**WHAT IS EXPECTED:** The full set of entries should be repeated without a single change.

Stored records
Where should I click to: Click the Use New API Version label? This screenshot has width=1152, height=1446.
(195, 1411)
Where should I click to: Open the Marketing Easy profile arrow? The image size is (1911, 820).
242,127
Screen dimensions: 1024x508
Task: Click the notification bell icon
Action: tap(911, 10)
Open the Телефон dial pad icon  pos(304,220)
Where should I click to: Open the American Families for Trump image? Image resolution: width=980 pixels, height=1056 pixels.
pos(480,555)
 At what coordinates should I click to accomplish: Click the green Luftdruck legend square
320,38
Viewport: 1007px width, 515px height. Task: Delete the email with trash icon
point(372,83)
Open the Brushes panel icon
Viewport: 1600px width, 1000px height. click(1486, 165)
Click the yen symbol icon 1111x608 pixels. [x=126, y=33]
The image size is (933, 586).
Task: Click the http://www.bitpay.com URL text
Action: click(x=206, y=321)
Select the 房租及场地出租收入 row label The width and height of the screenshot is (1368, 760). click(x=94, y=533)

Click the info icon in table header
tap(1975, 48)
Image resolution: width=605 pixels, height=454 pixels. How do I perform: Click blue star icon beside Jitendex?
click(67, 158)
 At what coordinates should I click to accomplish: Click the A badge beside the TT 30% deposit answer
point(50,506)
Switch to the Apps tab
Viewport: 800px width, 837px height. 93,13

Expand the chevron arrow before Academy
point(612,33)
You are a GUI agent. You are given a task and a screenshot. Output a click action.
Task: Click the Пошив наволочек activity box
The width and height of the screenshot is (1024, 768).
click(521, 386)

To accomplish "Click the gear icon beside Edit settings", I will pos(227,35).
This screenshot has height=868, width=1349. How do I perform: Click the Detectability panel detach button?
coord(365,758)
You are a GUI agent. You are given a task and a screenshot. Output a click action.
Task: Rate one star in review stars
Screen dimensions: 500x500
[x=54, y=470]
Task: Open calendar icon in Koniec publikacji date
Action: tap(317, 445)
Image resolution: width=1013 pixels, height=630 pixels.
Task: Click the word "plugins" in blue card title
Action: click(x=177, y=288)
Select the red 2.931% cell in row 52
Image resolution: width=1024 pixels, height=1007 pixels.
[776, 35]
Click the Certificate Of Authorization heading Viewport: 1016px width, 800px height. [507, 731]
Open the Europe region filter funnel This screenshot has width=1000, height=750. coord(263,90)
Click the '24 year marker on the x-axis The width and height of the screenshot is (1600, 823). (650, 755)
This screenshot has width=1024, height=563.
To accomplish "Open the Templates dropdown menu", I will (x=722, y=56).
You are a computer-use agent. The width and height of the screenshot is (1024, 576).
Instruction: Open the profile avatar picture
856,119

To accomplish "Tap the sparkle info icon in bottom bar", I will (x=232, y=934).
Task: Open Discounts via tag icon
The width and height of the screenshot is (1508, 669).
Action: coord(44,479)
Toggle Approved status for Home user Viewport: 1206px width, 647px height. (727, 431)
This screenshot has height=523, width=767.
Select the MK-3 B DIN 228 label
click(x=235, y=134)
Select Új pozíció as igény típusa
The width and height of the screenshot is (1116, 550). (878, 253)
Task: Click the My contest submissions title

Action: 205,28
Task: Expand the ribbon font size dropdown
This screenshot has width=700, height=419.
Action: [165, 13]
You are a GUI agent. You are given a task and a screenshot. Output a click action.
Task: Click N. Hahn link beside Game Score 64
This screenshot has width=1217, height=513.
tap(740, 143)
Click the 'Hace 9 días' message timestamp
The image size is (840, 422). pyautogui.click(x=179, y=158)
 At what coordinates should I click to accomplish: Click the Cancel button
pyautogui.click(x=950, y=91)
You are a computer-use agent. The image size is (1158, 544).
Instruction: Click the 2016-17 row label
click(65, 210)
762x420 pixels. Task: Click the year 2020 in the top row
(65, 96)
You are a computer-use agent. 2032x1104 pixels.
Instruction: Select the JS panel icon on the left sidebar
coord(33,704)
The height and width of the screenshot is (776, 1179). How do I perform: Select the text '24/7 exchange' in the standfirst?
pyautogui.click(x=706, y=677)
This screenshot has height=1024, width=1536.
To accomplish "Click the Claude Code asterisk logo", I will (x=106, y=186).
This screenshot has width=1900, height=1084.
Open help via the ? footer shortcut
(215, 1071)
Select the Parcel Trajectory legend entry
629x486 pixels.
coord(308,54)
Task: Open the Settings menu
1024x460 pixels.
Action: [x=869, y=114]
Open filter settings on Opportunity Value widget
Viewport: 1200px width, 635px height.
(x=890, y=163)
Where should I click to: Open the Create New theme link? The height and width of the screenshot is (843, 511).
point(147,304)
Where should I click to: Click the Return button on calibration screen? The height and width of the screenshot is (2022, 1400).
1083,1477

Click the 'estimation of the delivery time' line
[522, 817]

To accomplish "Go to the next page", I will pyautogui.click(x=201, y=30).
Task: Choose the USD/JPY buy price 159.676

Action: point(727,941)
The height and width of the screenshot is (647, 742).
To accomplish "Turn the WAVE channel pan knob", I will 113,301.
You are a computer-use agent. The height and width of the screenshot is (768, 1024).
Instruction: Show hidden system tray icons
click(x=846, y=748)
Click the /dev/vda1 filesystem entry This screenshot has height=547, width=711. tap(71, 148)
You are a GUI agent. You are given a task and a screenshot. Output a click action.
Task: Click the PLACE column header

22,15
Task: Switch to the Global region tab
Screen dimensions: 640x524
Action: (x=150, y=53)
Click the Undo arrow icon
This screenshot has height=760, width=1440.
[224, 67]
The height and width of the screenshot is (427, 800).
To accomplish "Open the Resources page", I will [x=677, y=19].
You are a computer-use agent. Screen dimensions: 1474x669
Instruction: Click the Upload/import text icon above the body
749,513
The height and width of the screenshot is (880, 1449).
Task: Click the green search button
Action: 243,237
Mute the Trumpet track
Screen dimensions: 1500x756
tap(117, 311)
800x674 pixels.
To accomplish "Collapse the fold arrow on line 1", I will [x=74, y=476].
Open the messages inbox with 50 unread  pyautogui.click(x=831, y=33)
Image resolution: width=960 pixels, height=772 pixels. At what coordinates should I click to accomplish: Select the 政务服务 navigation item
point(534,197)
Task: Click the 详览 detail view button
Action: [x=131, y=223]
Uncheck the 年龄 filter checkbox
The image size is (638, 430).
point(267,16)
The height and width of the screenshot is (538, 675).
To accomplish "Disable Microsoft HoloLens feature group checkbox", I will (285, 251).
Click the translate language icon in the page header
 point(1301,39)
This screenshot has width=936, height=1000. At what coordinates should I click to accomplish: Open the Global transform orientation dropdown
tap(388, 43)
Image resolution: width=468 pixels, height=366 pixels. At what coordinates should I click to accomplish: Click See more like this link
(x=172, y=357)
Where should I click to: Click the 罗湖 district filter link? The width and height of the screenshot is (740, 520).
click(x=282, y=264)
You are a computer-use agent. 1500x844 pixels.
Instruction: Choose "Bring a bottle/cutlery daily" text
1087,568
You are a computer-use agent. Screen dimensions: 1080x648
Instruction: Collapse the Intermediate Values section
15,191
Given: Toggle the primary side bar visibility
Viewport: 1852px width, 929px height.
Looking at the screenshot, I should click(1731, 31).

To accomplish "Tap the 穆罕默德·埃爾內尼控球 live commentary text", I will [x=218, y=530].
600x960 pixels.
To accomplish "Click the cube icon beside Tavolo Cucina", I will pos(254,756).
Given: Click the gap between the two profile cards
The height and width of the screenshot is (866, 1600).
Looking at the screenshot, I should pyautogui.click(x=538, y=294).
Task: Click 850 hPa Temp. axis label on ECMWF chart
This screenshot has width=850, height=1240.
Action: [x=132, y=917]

**ANSWER TO THE PROBLEM:**
Where should I click to: Click the Use New API Version label? This screenshot has width=1152, height=1446.
(195, 1411)
Where should I click to: Open the Marketing Easy profile arrow? The image size is (1911, 820).
242,127
Screen dimensions: 1024x508
Task: Click the notification bell icon
Action: tap(911, 10)
Open the Телефон dial pad icon  pos(304,220)
Where should I click to: Open the American Families for Trump image? Image resolution: width=980 pixels, height=1056 pixels.
pos(480,555)
 At what coordinates should I click to accomplish: Click the green Luftdruck legend square
320,38
Viewport: 1007px width, 515px height. Task: Delete the email with trash icon
point(372,83)
Open the Brushes panel icon
Viewport: 1600px width, 1000px height. click(1486, 165)
Click the yen symbol icon 1111x608 pixels. [x=126, y=33]
The image size is (933, 586).
Task: Click the http://www.bitpay.com URL text
Action: click(x=206, y=321)
Select the 房租及场地出租收入 row label The width and height of the screenshot is (1368, 760). click(x=94, y=533)

Click the info icon in table header
tap(1975, 48)
Image resolution: width=605 pixels, height=454 pixels. How do I perform: Click blue star icon beside Jitendex?
click(67, 158)
 At what coordinates should I click to accomplish: Click the A badge beside the TT 30% deposit answer
point(50,506)
Switch to the Apps tab
Viewport: 800px width, 837px height. 93,13

Expand the chevron arrow before Academy
point(612,33)
You are a GUI agent. You are given a task and a screenshot. Output a click action.
Task: Click the Пошив наволочек activity box
The width and height of the screenshot is (1024, 768).
click(521, 386)

To accomplish "Click the gear icon beside Edit settings", I will pos(227,35).
This screenshot has height=868, width=1349. How do I perform: Click the Detectability panel detach button?
coord(365,758)
You are a GUI agent. You are given a task and a screenshot. Output a click action.
Task: Rate one star in review stars
Screen dimensions: 500x500
[x=54, y=470]
Task: Open calendar icon in Koniec publikacji date
Action: tap(317, 445)
Image resolution: width=1013 pixels, height=630 pixels.
Task: Click the word "plugins" in blue card title
Action: click(x=177, y=288)
Select the red 2.931% cell in row 52
Image resolution: width=1024 pixels, height=1007 pixels.
[776, 35]
Click the Certificate Of Authorization heading Viewport: 1016px width, 800px height. [507, 731]
Open the Europe region filter funnel This screenshot has width=1000, height=750. coord(263,90)
Click the '24 year marker on the x-axis The width and height of the screenshot is (1600, 823). (650, 755)
This screenshot has width=1024, height=563.
To accomplish "Open the Templates dropdown menu", I will (x=722, y=56).
You are a computer-use agent. The width and height of the screenshot is (1024, 576).
Instruction: Open the profile avatar picture
856,119

To accomplish "Tap the sparkle info icon in bottom bar", I will (x=232, y=934).
Task: Open Discounts via tag icon
The width and height of the screenshot is (1508, 669).
Action: coord(44,479)
Toggle Approved status for Home user Viewport: 1206px width, 647px height. (727, 431)
This screenshot has height=523, width=767.
Select the MK-3 B DIN 228 label
click(x=235, y=134)
Select Új pozíció as igény típusa
The width and height of the screenshot is (1116, 550). (878, 253)
Task: Click the My contest submissions title

Action: 205,28
Task: Expand the ribbon font size dropdown
This screenshot has width=700, height=419.
Action: [165, 13]
You are a GUI agent. You are given a task and a screenshot. Output a click action.
Task: Click N. Hahn link beside Game Score 64
This screenshot has width=1217, height=513.
tap(740, 143)
Click the 'Hace 9 días' message timestamp
The image size is (840, 422). pyautogui.click(x=179, y=158)
 At what coordinates should I click to accomplish: Click the Cancel button
pyautogui.click(x=950, y=91)
You are a computer-use agent. The image size is (1158, 544).
Instruction: Click the 2016-17 row label
click(65, 210)
762x420 pixels. Task: Click the year 2020 in the top row
(65, 96)
You are a computer-use agent. 2032x1104 pixels.
Instruction: Select the JS panel icon on the left sidebar
coord(33,704)
The height and width of the screenshot is (776, 1179). How do I perform: Select the text '24/7 exchange' in the standfirst?
pyautogui.click(x=706, y=677)
This screenshot has height=1024, width=1536.
To accomplish "Click the Claude Code asterisk logo", I will (x=106, y=186).
This screenshot has width=1900, height=1084.
Open help via the ? footer shortcut
(215, 1071)
Select the Parcel Trajectory legend entry
629x486 pixels.
coord(308,54)
Task: Open the Settings menu
1024x460 pixels.
Action: [x=869, y=114]
Open filter settings on Opportunity Value widget
Viewport: 1200px width, 635px height.
(x=890, y=163)
Where should I click to: Open the Create New theme link? The height and width of the screenshot is (843, 511).
point(147,304)
Where should I click to: Click the Return button on calibration screen? The height and width of the screenshot is (2022, 1400).
1083,1477

Click the 'estimation of the delivery time' line
[522, 817]

To accomplish "Go to the next page", I will pyautogui.click(x=201, y=30).
Task: Choose the USD/JPY buy price 159.676

Action: point(727,941)
The height and width of the screenshot is (647, 742).
To accomplish "Turn the WAVE channel pan knob", I will 113,301.
You are a computer-use agent. The height and width of the screenshot is (768, 1024).
Instruction: Show hidden system tray icons
click(x=846, y=748)
Click the /dev/vda1 filesystem entry This screenshot has height=547, width=711. tap(71, 148)
You are a GUI agent. You are given a task and a screenshot. Output a click action.
Task: Click the PLACE column header

22,15
Task: Switch to the Global region tab
Screen dimensions: 640x524
Action: (x=150, y=53)
Click the Undo arrow icon
This screenshot has height=760, width=1440.
[224, 67]
The height and width of the screenshot is (427, 800).
To accomplish "Open the Resources page", I will [x=677, y=19].
You are a computer-use agent. Screen dimensions: 1474x669
Instruction: Click the Upload/import text icon above the body
749,513
The height and width of the screenshot is (880, 1449).
Task: Click the green search button
Action: 243,237
Mute the Trumpet track
Screen dimensions: 1500x756
tap(117, 311)
800x674 pixels.
To accomplish "Collapse the fold arrow on line 1", I will [x=74, y=476].
Open the messages inbox with 50 unread  pyautogui.click(x=831, y=33)
Image resolution: width=960 pixels, height=772 pixels. At what coordinates should I click to accomplish: Select the 政务服务 navigation item
point(534,197)
Task: Click the 详览 detail view button
Action: [x=131, y=223]
Uncheck the 年龄 filter checkbox
The image size is (638, 430).
point(267,16)
The height and width of the screenshot is (538, 675).
To accomplish "Disable Microsoft HoloLens feature group checkbox", I will (285, 251).
Click the translate language icon in the page header
 point(1301,39)
This screenshot has width=936, height=1000. At what coordinates should I click to accomplish: Open the Global transform orientation dropdown
tap(388, 43)
Image resolution: width=468 pixels, height=366 pixels. At what coordinates should I click to accomplish: Click See more like this link
(x=172, y=357)
Where should I click to: Click the 罗湖 district filter link? The width and height of the screenshot is (740, 520).
click(x=282, y=264)
You are a computer-use agent. 1500x844 pixels.
Instruction: Choose "Bring a bottle/cutlery daily" text
1087,568
You are a computer-use agent. Screen dimensions: 1080x648
Instruction: Collapse the Intermediate Values section
15,191
Given: Toggle the primary side bar visibility
Viewport: 1852px width, 929px height.
Looking at the screenshot, I should click(1731, 31).

To accomplish "Tap the 穆罕默德·埃爾內尼控球 live commentary text", I will [x=218, y=530].
600x960 pixels.
To accomplish "Click the cube icon beside Tavolo Cucina", I will pos(254,756).
Given: Click the gap between the two profile cards
The height and width of the screenshot is (866, 1600).
Looking at the screenshot, I should pyautogui.click(x=538, y=294).
Task: Click 850 hPa Temp. axis label on ECMWF chart
This screenshot has width=850, height=1240.
Action: [x=132, y=917]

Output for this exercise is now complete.